25      Par lettre du 29 août 2011 adressée à la Commission, les requérantes se sont plaintes de ce que la Commission n’avait toujours pas instruit les éléments portés à son attention dans leurs lettres des 4 mars et 31 mai 2011. En outre, elles ont contesté la légalité de la décision d’adjudication au regard de « nouvelles irrégularités » intervenues au cours de la procédure d’appel d’offres AO/029/10. Ainsi, les soumissionnaires retenus aux deuxième et troisième rangs auraient dû être exclus de la procédure d’appel d’offres en raison, d’une part, de l’existence d’un conflit d’intérêts et, d’autre part, du fait que le consortium du troisième soumissionnaire comprenait un opérateur ayant été responsable de la préparation du cahier des charges. Les requérantes ont ainsi invité la Commission à examiner « la procédure d’évaluation gérée par l’OHMI concernant l’appel d’offres AO/029/10 et de prendre les mesures nécessaires pour garantir sa conformité avec la législation applicable de l’Union européenne ».

26      Par lettre du 2 septembre 2011 adressée à l’OHMI, les requérantes se sont plaintes de l’insuffisance des informations fournies sur les résultats de la procédure d’appel d’offres, en particulier de la non-divulgation des parties du rapport d’évaluation portant sur les offres des soumissionnaires retenus ainsi que de la composition exacte desdits soumissionnaires. En outre, elles ont fait valoir une manipulation de la « formule d’appréciation financière » que l’OHMI aurait utilisée aux fins de l’évaluation des offres financières et ont réitéré les allégations invoquées dans leurs lettres précédentes.

27      Dans une lettre du 15 septembre 2001 adressée aux requérantes, l’OHMI s’est référé à la motivation figurant dans la lettre litigieuse et dans la lettre du 26 août 2011 qu’il jugeait suffisante.
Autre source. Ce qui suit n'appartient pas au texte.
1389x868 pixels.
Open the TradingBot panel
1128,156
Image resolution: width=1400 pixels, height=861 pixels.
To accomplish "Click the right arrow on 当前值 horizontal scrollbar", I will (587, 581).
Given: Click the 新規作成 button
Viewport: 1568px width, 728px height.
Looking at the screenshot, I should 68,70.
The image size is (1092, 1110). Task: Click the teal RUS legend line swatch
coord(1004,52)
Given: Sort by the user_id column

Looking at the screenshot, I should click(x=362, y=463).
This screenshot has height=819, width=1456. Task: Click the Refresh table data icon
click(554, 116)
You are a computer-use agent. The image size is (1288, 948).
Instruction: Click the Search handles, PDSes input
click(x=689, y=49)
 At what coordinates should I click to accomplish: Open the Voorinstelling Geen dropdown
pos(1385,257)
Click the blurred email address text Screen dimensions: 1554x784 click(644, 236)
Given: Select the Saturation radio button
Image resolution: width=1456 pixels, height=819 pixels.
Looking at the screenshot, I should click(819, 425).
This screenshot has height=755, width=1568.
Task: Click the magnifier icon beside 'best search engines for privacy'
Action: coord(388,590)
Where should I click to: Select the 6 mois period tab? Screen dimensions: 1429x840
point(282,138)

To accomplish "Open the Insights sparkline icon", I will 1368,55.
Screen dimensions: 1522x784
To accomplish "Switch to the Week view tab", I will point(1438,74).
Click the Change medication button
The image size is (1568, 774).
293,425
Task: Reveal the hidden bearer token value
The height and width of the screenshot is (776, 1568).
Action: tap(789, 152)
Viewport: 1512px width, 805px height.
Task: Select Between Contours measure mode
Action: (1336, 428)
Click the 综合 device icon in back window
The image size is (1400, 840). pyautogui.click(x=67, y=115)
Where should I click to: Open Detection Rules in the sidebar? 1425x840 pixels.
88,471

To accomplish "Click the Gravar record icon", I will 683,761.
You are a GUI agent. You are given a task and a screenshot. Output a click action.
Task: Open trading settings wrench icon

Néanmoins, il s’est déclaré prêt à fournir des détails supplémentaires sur les critères financiers et a transmis un tableau comparatif. S’agissant de la « formule d’appréciation financière » utilisée par lui, l’OHMI a indiqué aux requérantes que cette formule était fondée sur une hypothèse de travail, dont les facteurs de pondération dépendaient de la situation existant au sein de l’OHMI au moment de l’élaboration des critères d’attribution de l’appel d’offres.

28      Par lettre du 16 septembre 2011 adressée à l’OHMI, les requérantes ont réitéré leurs critiques, ont remis en cause l’explication fournie quant à l’utilisation de la « formule d’appréciation financière » sur la base d’une hypothèse de travail, ont contesté les résultats de la procédure d’appel d’offres AO/029/10 et ont invité l’OHMI à reconsidérer sa position.

 Procédure et conclusions des parties

29      Par requête déposée au greffe du Tribunal le 21 octobre 2011, les requérantes ont introduit le présent recours.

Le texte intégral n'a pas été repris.